[START OF Supplied data]
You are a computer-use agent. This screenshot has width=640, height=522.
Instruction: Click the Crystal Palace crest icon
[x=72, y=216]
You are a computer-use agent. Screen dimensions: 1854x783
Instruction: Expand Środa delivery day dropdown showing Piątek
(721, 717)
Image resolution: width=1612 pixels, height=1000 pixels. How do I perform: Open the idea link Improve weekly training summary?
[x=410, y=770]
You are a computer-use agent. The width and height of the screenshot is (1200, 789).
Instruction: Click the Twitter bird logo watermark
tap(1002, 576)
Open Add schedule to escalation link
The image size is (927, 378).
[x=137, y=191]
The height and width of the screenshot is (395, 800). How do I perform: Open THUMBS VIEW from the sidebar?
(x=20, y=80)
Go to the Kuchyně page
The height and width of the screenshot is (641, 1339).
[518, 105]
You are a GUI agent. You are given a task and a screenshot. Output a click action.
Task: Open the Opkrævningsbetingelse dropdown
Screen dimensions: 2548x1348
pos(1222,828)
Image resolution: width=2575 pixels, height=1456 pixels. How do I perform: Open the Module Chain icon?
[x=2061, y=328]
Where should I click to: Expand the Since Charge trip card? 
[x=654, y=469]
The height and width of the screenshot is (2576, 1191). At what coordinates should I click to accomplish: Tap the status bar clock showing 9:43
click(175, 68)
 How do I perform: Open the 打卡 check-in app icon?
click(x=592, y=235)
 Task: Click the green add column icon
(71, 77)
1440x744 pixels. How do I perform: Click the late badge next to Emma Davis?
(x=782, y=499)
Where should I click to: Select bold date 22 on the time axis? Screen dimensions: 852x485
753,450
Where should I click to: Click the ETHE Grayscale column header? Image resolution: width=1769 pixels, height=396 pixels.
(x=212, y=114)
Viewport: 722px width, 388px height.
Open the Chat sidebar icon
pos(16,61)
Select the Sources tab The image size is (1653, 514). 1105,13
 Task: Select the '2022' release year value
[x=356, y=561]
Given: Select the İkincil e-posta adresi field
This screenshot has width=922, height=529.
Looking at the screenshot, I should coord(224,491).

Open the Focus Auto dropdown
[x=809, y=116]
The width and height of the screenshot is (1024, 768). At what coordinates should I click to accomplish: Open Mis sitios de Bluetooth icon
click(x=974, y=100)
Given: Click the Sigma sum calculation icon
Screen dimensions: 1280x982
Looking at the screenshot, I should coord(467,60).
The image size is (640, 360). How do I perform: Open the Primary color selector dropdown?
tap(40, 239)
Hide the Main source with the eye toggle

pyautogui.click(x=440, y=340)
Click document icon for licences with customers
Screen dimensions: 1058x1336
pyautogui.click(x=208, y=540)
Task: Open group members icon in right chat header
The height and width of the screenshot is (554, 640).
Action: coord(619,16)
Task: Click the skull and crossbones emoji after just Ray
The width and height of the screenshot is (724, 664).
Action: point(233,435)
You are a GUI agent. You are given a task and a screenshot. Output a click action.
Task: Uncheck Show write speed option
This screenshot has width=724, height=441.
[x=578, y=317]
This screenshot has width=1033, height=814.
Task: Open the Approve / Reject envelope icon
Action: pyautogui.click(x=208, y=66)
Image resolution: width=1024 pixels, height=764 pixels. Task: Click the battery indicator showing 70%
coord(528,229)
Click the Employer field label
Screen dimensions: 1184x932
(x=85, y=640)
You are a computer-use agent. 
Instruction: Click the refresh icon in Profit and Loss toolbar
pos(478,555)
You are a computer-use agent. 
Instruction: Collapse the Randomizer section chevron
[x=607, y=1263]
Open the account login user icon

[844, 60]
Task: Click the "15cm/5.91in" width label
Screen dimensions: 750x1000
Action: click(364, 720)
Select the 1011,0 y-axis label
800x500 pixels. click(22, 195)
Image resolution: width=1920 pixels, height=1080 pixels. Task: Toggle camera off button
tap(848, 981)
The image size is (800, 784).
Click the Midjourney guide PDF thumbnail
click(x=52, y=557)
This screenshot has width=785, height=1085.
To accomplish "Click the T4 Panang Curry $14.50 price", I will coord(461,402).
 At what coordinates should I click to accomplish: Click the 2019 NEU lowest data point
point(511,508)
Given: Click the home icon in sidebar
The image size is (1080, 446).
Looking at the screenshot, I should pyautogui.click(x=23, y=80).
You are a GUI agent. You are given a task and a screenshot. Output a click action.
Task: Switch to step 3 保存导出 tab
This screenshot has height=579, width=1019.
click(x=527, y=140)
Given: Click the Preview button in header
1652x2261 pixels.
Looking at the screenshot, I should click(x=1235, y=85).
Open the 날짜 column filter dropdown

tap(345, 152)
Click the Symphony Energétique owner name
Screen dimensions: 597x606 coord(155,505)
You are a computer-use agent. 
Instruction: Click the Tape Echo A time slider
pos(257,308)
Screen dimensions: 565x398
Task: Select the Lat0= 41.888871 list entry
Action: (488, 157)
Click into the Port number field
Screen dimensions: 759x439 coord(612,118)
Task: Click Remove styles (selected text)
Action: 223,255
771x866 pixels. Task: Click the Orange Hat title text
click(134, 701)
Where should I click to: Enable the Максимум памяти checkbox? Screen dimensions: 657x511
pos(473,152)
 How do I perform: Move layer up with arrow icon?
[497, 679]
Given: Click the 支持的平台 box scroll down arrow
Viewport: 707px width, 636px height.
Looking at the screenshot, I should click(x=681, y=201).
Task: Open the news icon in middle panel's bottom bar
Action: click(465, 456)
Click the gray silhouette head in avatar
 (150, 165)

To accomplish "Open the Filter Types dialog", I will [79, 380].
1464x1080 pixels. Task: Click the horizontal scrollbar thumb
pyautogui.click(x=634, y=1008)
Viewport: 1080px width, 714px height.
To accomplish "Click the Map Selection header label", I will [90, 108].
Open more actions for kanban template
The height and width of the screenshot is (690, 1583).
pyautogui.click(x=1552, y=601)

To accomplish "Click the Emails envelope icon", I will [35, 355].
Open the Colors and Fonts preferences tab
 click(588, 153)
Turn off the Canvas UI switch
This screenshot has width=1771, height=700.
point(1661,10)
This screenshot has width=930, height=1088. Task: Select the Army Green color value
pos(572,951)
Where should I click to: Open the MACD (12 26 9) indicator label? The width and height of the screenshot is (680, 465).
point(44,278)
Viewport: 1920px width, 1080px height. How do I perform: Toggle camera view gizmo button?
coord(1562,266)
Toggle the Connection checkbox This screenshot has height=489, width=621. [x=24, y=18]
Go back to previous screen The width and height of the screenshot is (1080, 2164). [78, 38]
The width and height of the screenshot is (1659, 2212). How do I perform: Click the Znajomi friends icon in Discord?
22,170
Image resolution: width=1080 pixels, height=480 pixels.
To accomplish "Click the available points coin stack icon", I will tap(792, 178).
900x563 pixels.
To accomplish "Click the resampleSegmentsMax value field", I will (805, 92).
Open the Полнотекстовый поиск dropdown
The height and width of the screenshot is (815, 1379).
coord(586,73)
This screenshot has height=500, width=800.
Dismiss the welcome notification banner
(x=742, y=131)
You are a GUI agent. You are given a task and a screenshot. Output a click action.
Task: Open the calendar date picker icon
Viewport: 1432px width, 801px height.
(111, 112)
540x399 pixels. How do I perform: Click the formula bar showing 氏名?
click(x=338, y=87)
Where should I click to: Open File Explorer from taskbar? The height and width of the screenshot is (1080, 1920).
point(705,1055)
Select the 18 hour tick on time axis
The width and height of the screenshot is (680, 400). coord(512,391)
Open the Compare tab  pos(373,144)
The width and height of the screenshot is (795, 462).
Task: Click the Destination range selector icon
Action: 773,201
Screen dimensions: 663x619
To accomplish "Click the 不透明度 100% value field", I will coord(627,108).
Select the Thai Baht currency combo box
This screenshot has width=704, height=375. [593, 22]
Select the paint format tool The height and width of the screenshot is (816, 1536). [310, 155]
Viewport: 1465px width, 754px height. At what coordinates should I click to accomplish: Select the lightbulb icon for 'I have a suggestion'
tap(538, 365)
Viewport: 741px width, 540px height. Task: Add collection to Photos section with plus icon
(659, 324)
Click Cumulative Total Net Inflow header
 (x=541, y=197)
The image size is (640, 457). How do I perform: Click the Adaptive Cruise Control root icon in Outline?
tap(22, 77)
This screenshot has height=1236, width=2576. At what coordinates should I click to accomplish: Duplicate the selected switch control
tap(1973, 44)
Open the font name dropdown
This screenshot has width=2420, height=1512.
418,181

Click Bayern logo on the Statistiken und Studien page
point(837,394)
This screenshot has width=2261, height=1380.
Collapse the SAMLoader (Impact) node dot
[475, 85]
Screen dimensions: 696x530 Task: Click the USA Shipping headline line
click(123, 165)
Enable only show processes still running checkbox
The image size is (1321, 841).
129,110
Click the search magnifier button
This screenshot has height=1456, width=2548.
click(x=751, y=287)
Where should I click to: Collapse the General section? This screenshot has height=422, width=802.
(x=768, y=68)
[END OF Supplied data]
Duplicate everything from the line containing "You are a computer-use agent. Screen" down to the line containing "[x=137, y=191]" in the records above, both of those lines included.

- [Response below]:
You are a computer-use agent. Screen dimensions: 1854x783
Instruction: Expand Środa delivery day dropdown showing Piątek
(721, 717)
Image resolution: width=1612 pixels, height=1000 pixels. How do I perform: Open the idea link Improve weekly training summary?
[x=410, y=770]
You are a computer-use agent. The width and height of the screenshot is (1200, 789).
Instruction: Click the Twitter bird logo watermark
tap(1002, 576)
Open Add schedule to escalation link
The image size is (927, 378).
[x=137, y=191]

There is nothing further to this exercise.